Running jobs on an HPC#
High performance computing clusters typically implement a job queue to manage computations submitted by different users. The two most common job managers for HPCs are slurm and pbs. Each is slightly different but the commands to submit and manage jobs work in essentially the same way.
Creating a Job Script#
In the section above, we saw that to submit a job, we’ll first need to generate a job script. A job script outlines the time and resources required to run the job and other pertinent parameters.
Determining the number of CPUs and Nodes#
When requesting resources, we need to determine how many CPUs are required for the job. Typically, this is implemented in the construction of the code to be parallelized. In the case of MITgcm, the number of CPUs is the total number of processors identified in the SIZE.h file (nPx
*nPy
). After the CPUs have been determined, next you need to determine the nodes to request for the job - the key component of the job script. The number of nodes for a job is determined by how many CPUs are on each node - a specification which you will find in the documentation for your HPC. For example, a common configuration is to pair 2 Broadwell processors containing 14 CPUs each as a node, resulting in 28 CPUs per node. Then, the total nodes required for your job is given by
\( \text{ceiling}\left(\frac{\text{nunber of cpus}}{\text{cpus per node}}\right) \)
Job Script Format#
A job script typically has three components:
Header lines passed to the job management system (e.g. pbs or slurm)
Pertinent set-up checks (e.g. purging/loading modules, checking files structures)

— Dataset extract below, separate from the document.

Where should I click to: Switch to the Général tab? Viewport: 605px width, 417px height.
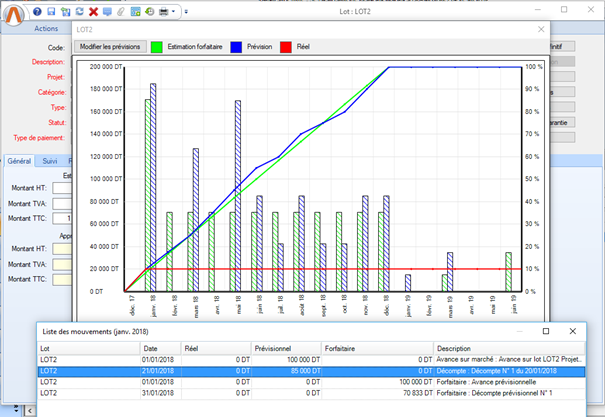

Running the job executable
Example job script for slurm for MITgcm#
> cat test_job
#!/bin/bash
#SBATCH --partition=nodes
#SBATCH --nodes=5
#SBATCH --ntasks=140
#SBATCH --time=120:00:00
#SBATCH --first.last@email.com
#SBATCH --mail-type=ALL
module purge
module load gnu/6.3.0 netcdf/gnu-6.3.0 mpich/gnu-6.3.0 hdf5/gnu-6.3.0
ulimit -s unlimited
mpiexec -np 140 ./mitgcmuv
Example job script for pbs for MITgcm#
> cat test_job
#!/bin/csh
#PBS -l select=11:ncpus=28:model=bro
#PBS -l walltime=120:00:00
#PBS -q long
#PBS -j oe
#PBS -m abe
#PBS -W group_list=sXXXX
#PBS -M first.last@email.com
module purge
module load comp-intel mpi-hpe hdf4/4.2.12 hdf5/1.8.18_mpt netcdf/4.4.1.1_mpt
mpiexec -np 307 ./mitgcmuv
Common Commands#
The table below lists the common commands for pbs and slurm.
Action |
slurm |
pbs |
---|---|---|
Check jobs currently in the queue |
squeue |
qstat |
Check jobs currently in the queue for a given user |
squeue -u user |
qstat -u user |
Submit a job script |
sbatch script_name |
qsub script_name |
Cancel a job with ID job_id |
scancel job_id |
qdel job_id |
slurm Example#
Consider a user mwood
looking to submit a job called test_job
on a system managed by slurm.
To submit the job, the user would enter the following from the scratch directory:
sbatch test_job
Then, to check the output, the squeue -u
command could be used to check the status of the job running on the cluster.
qstat -u mwood
JOBID PARTITION NAME USER ST TIME NODES NODELIST(REASON)
2545870 nodes test_job mwood R 11:18 5 node[17-21]
In this output, we can see the following:
the job ID name (2545870)
the user name (mwood)
the job status (R = Running)
the total time elapsed (11:18)
the number of nodes in use by the user (5)
If the user wanted to cancel the job due to an error noticed in the output, they could run
scancel 2545870
pbs Example#
This example is almost identical to the pbs example above, revised for pbs. Now, a user mwood
is looking to submit three jobs called test_job_1
, test_job_2
, and test_job_3
on a system managed by pbs. To submit the jobs, the user would enter the following from the scratch directory:
qsub test_job_1
qsub test_job_2
qsub test_job_3
Then, to check the output, the qstat -u
command could be used to check the status of the job running on the cluster.
qstat -u mwood
Req'd Elap
JobID User Queue Jobname TSK Nds wallt S wallt Eff
--------------- ----- ----- ---------- --- --- -------- - -------- ---
00000001.pbspl1 mwood long test_job_1 308 11 5d+00:00 R 11:18 99%
00000002.pbspl1 mwood long test_job_2 308 11 5d+00:00 Q 2d+11:16 --
00000003.pbspl1 mwood long test_job_3 280 10 5d+00:00 Q 33:22 --
In this output, we can see the following:
the job IDs (00000001.pbspl1, 00000002.pbspl1, 00000003.pbspl1)
the user name (mwood)
the job status (R = Running, Q = Queued)
the total time elapsed (e.g. 11:18)
the number of nodes (Nds) requested by the user (11)
If the user wanted to cancel the job test_job_1
due to an error noticed in the output, they could run
qdel 00000001.pbspl1
Assessing a job when its complete#
When a job is complete, the job management system will provide a file that contains all of the output and some summative information on the run.
On slurm, the file will be named slurm-[jobID].out
. For the example given above, this would be slurm-2545870.out
. On pbs, the file will be named [jobname].[jobnumber]
. For the example given above, the file would be named test_job_1.o00000001
.